EDGE COMPUTING
Edge computing is already in use, from the wearable on your wrist to the computers parsing intersection traffic flow. Smart utility grid analysis, oil rig safety monitoring, streaming video optimization, and drone-enabled agricultural management are some other examples.
These applications appear to be on the rise. Gartner estimates that fewer than 10% of enterprise-generated data is created and processed at the edge today, but that percentage will jump to 75% by 2025.

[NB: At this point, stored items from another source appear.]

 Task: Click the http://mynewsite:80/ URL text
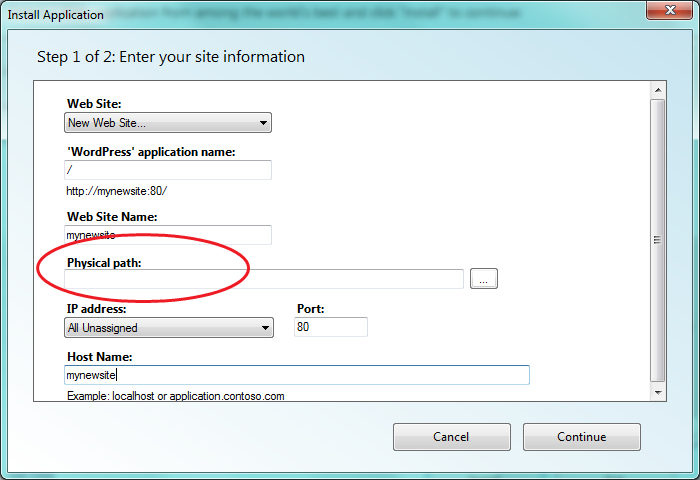pyautogui.click(x=117, y=191)
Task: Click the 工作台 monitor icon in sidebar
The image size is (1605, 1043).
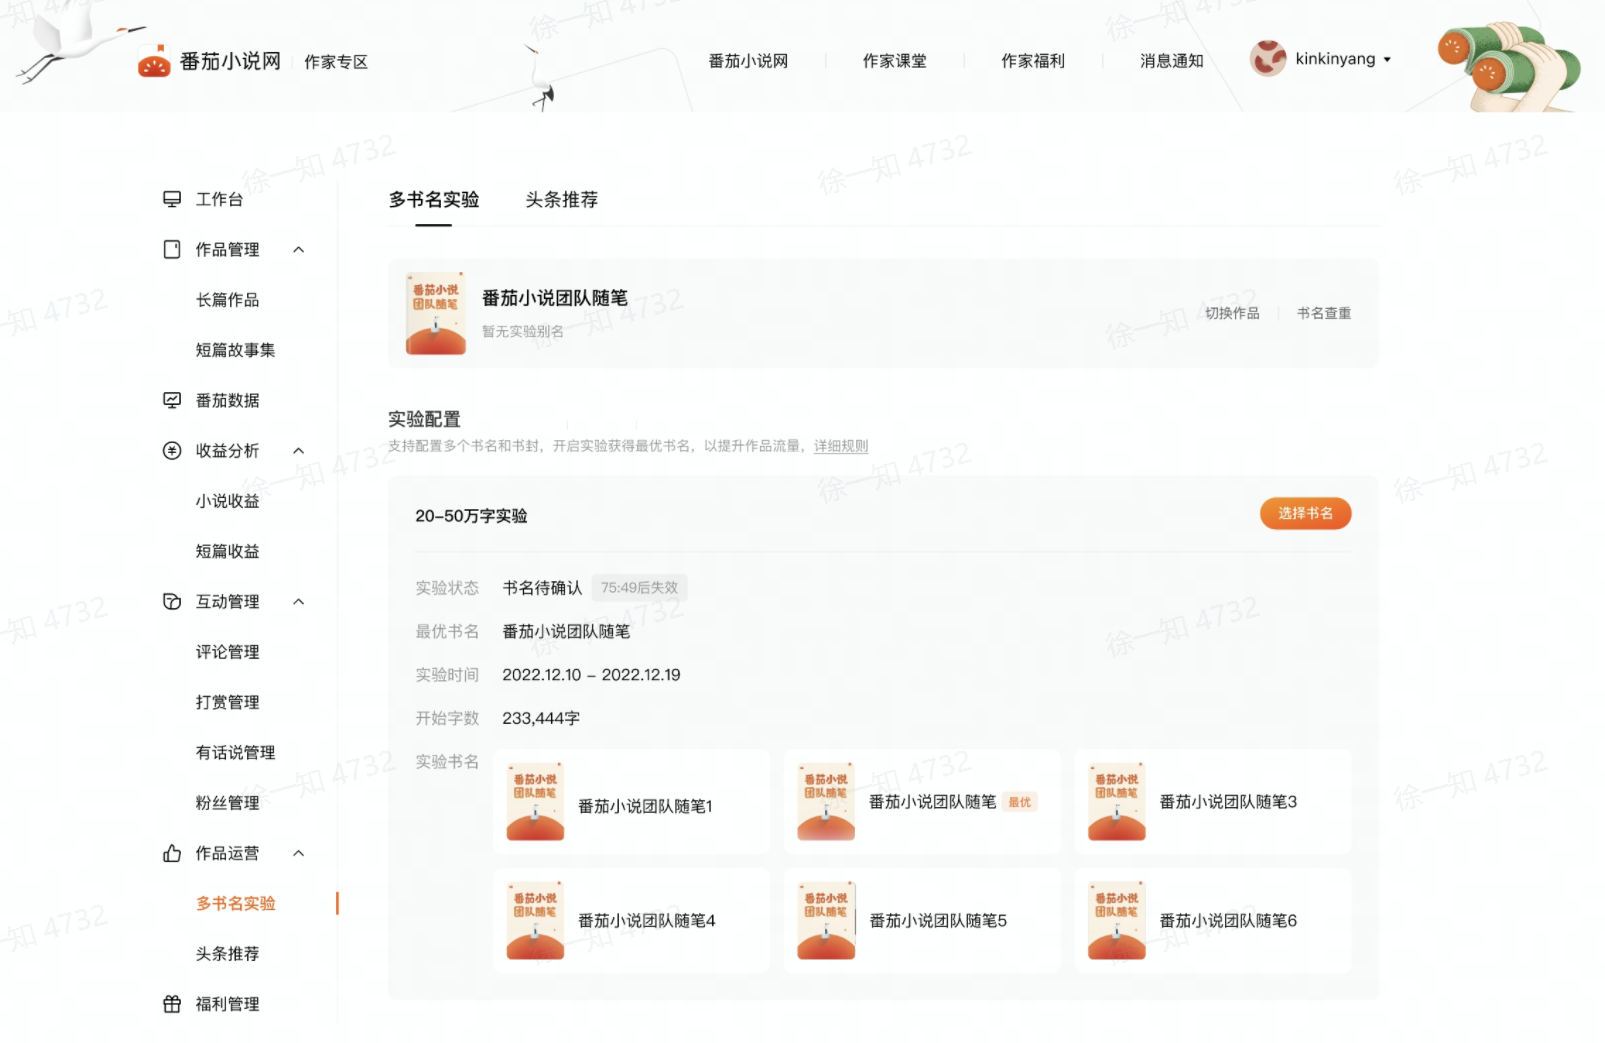Action: (x=172, y=199)
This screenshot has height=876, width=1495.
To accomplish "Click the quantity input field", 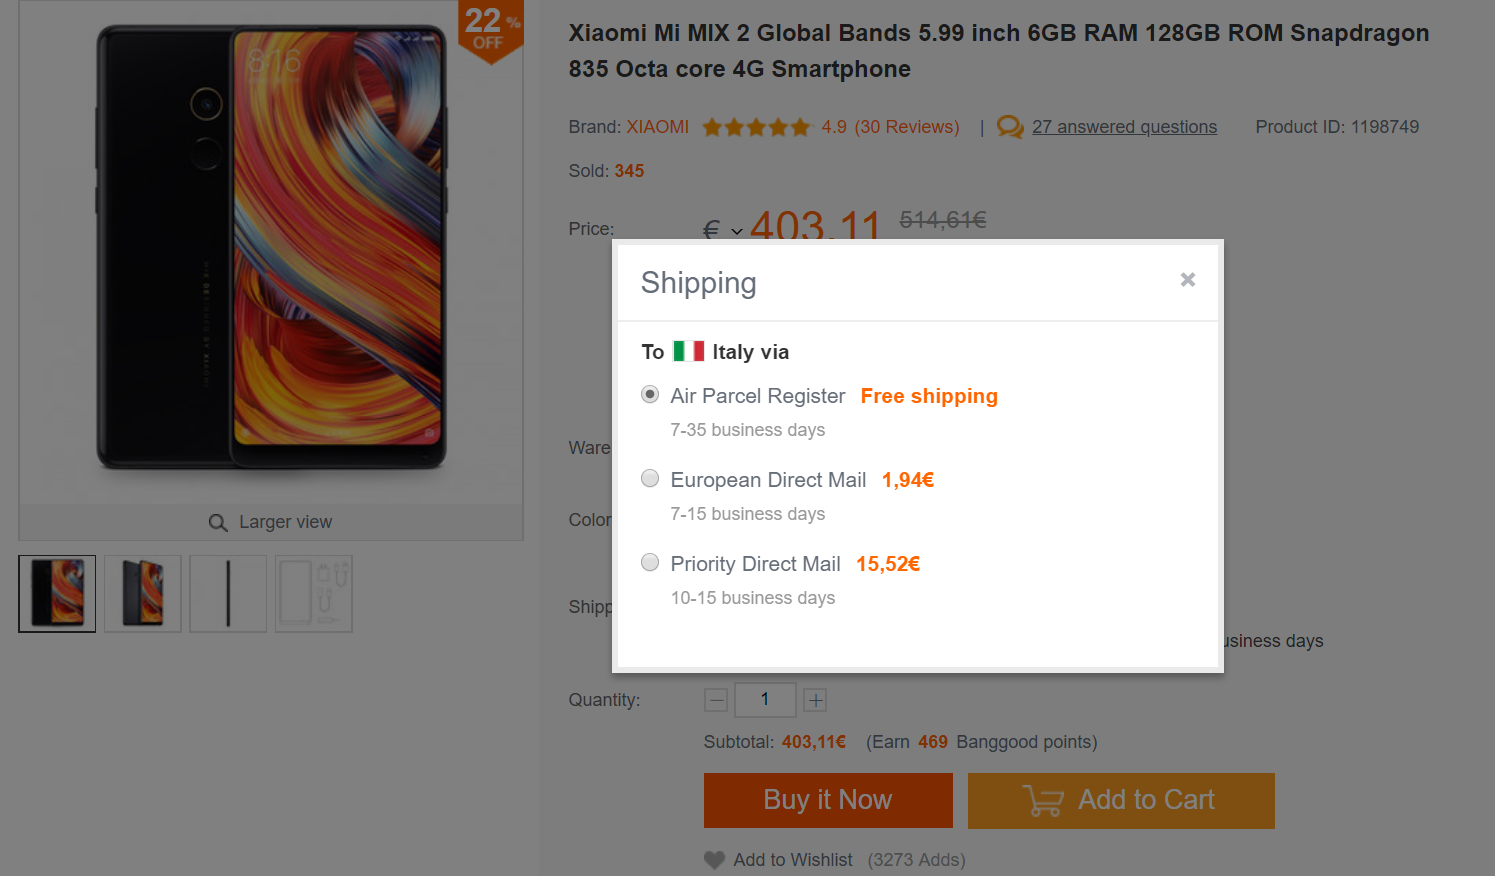I will [765, 700].
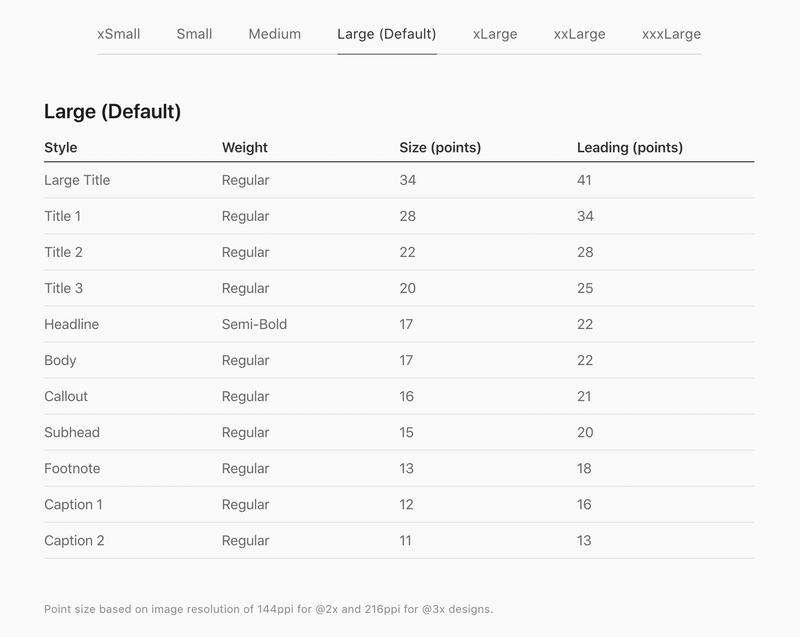The height and width of the screenshot is (637, 800).
Task: Open the xxLarge tab
Action: point(580,34)
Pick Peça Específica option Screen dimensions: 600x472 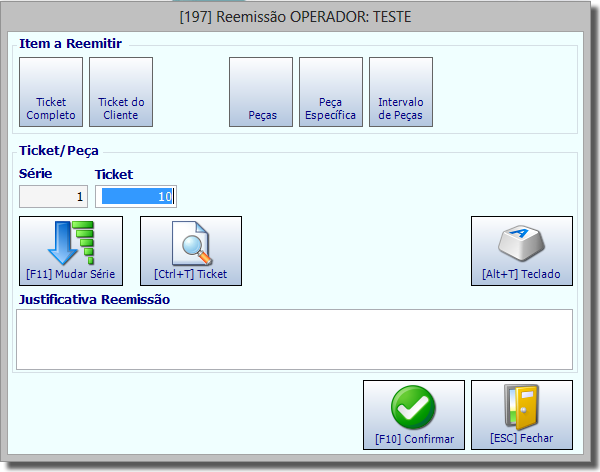(331, 92)
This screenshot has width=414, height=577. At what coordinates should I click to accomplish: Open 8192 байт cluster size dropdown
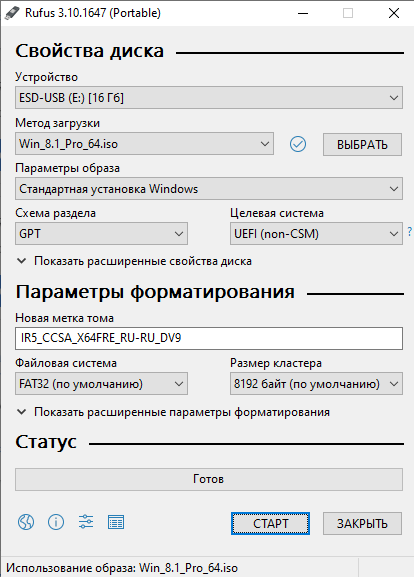[x=316, y=384]
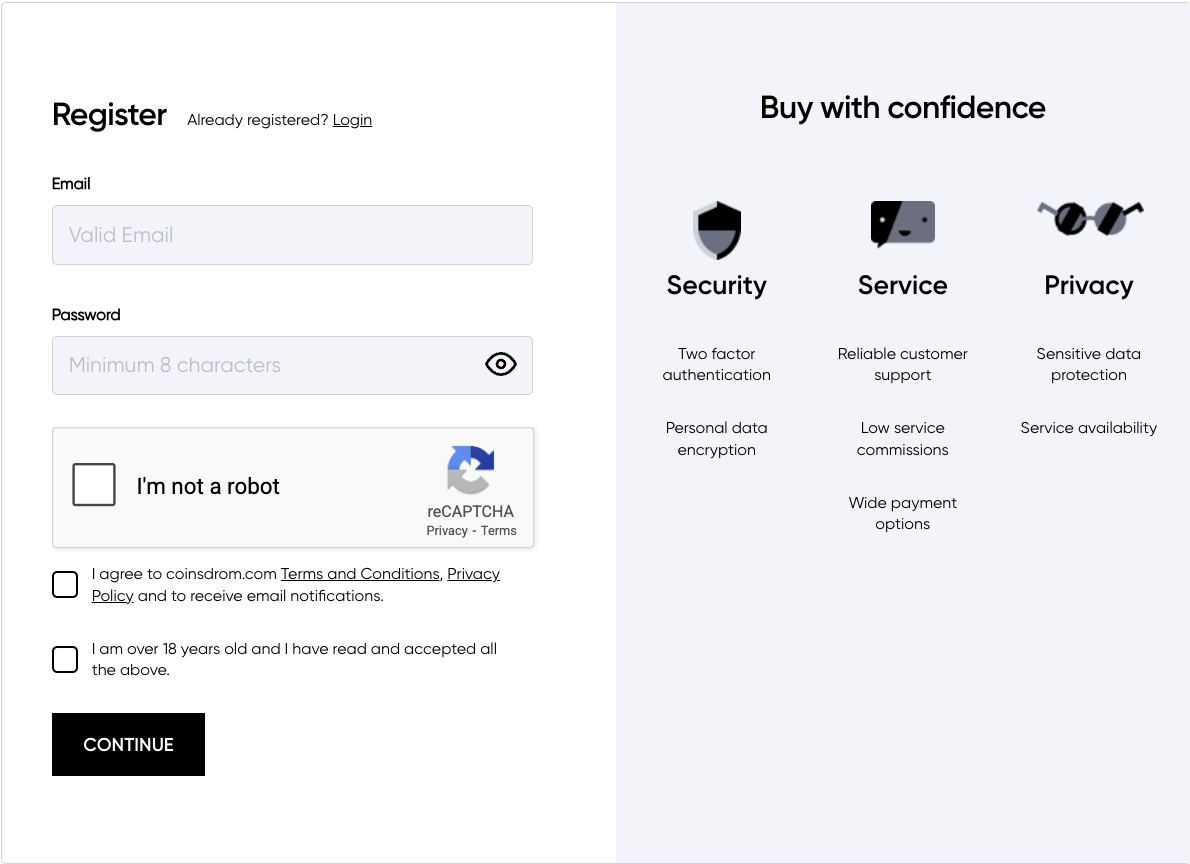Confirm the over 18 years old checkbox

65,660
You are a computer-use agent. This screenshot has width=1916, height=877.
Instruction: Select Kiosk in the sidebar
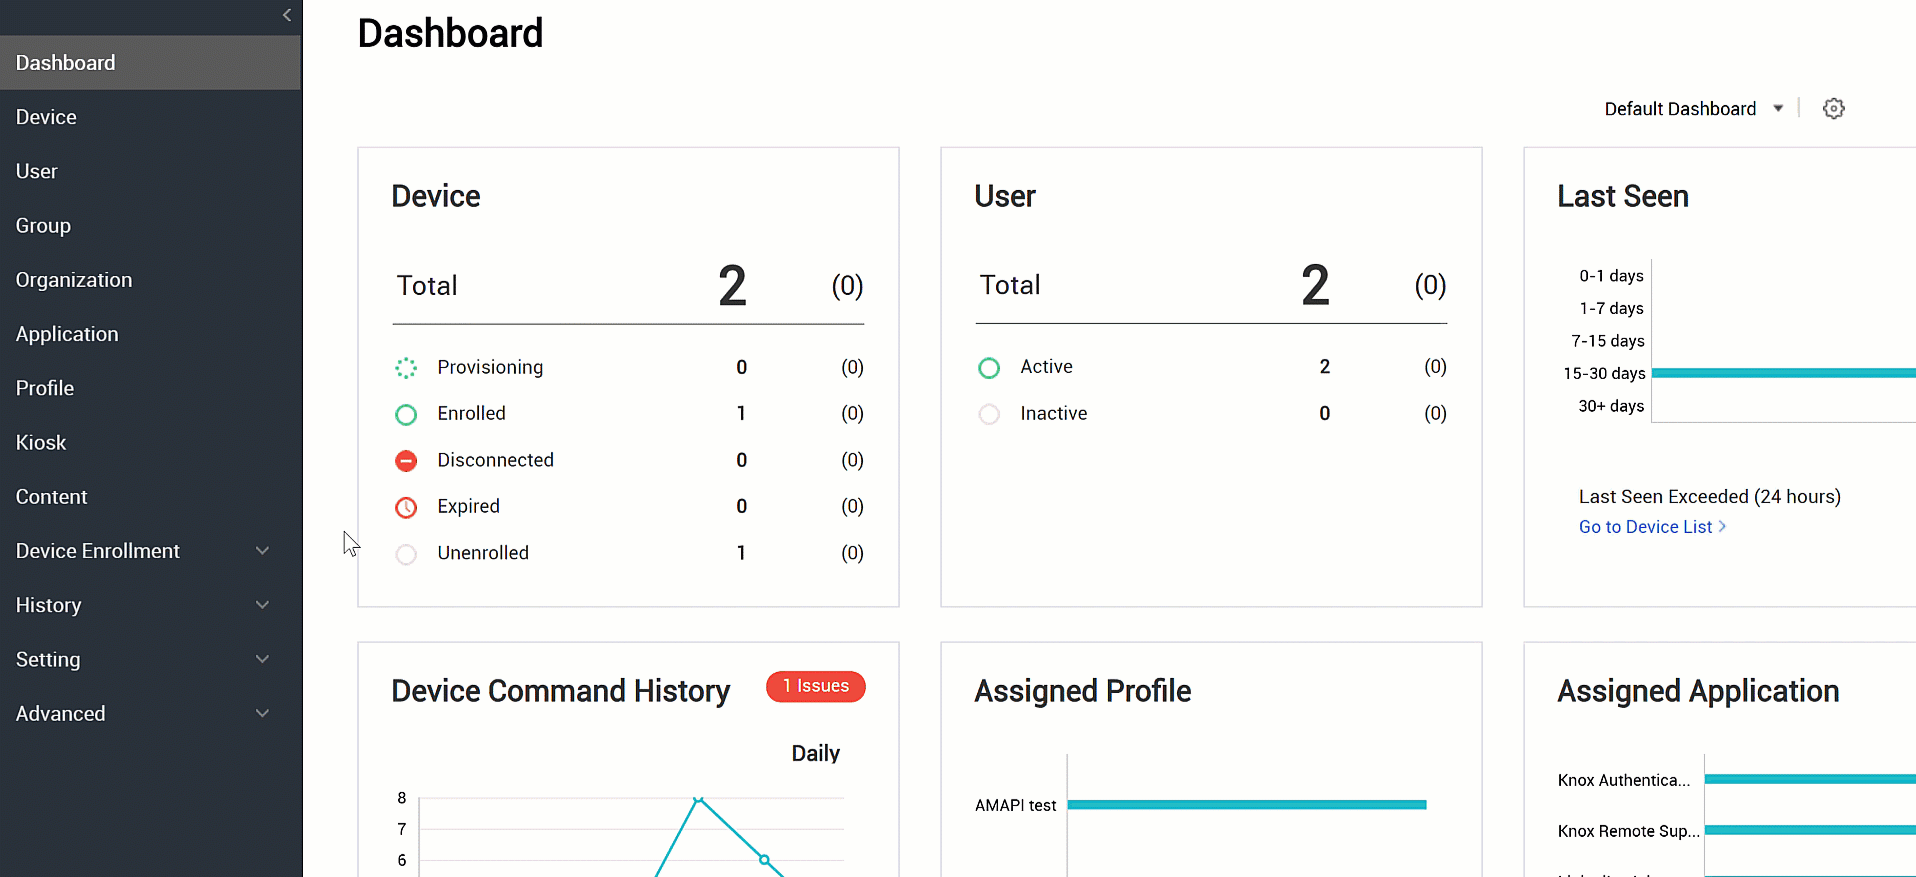point(41,443)
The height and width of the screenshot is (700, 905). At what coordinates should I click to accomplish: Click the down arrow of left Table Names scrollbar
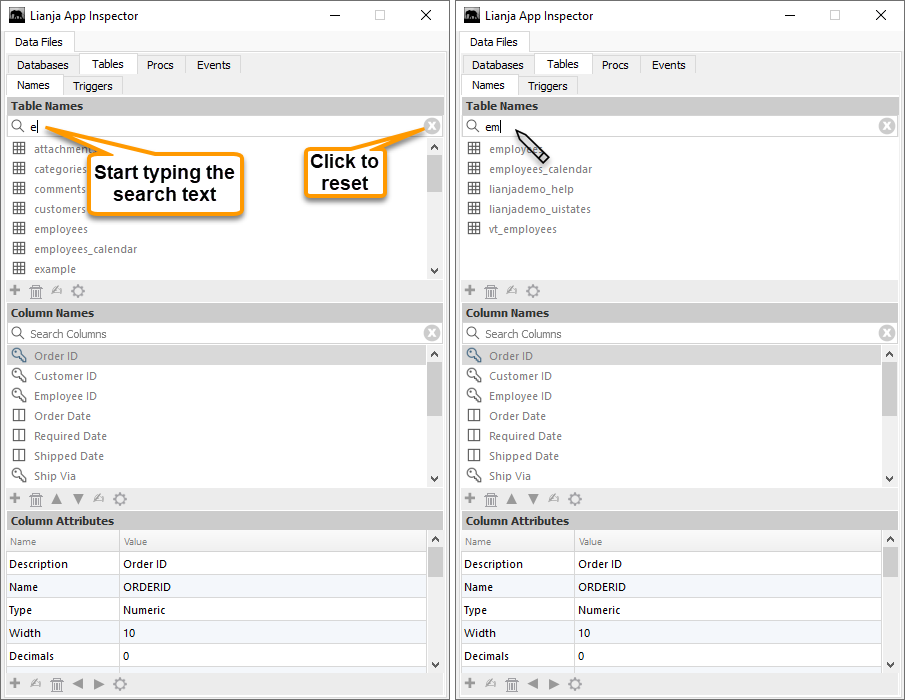pyautogui.click(x=434, y=271)
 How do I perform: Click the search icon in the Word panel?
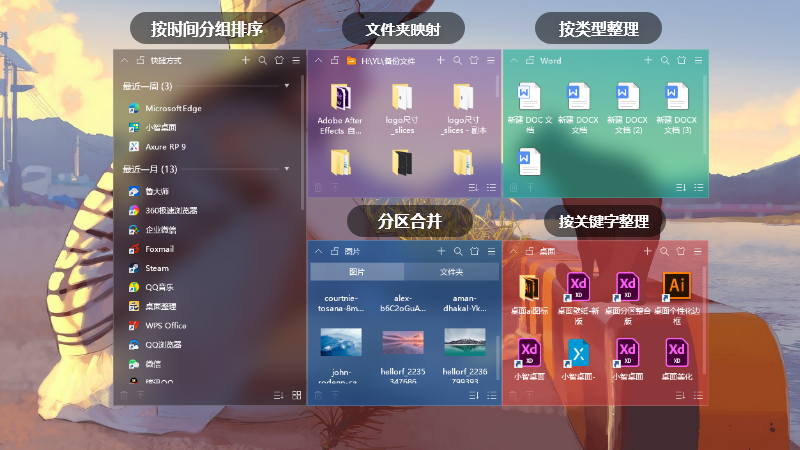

Edge computing can be difficult to explain to non-technical audiences, partly because this type of data processing can occur in various ways and a range of locations. At its most basic level, Edge computing is the technique of capturing, processing, and analyzing data close to its source.
- What is edge computing?
“For edge devices to be smart, they need to process the data they collect, share timely insights, and if applicable, take appropriate action. Edge computing is the science of having the edge devices do this without the need for the data to be transported to another server environment,” says Red Hat chief technology strategist, E.G., Nadhan. “Put another way, edge computing brings the data, and the compute closest to the point of interaction.”
“If we think about a hub-and-spoke model, the cloud is the hub and everything on the outside of the spokes is the edge.”
It’s “everything not in the cloud,” says Ryan Martin, principal analyst with ABI Research, “If we think about a hub-and-spoke model, the cloud is the hub, and everything on the outside of the spokes is the edge.” This decentralized approach enables organizations to move processes like analytics and decision-making closer to where the actual data is produced.
“Put simply, edge computing is data analysis that takes place on a device in real-time,” says Nima Negahban, CTO of Kinetica. “Edge computing is about processing data locally, and cloud computing is about processing data in a data center or public cloud.”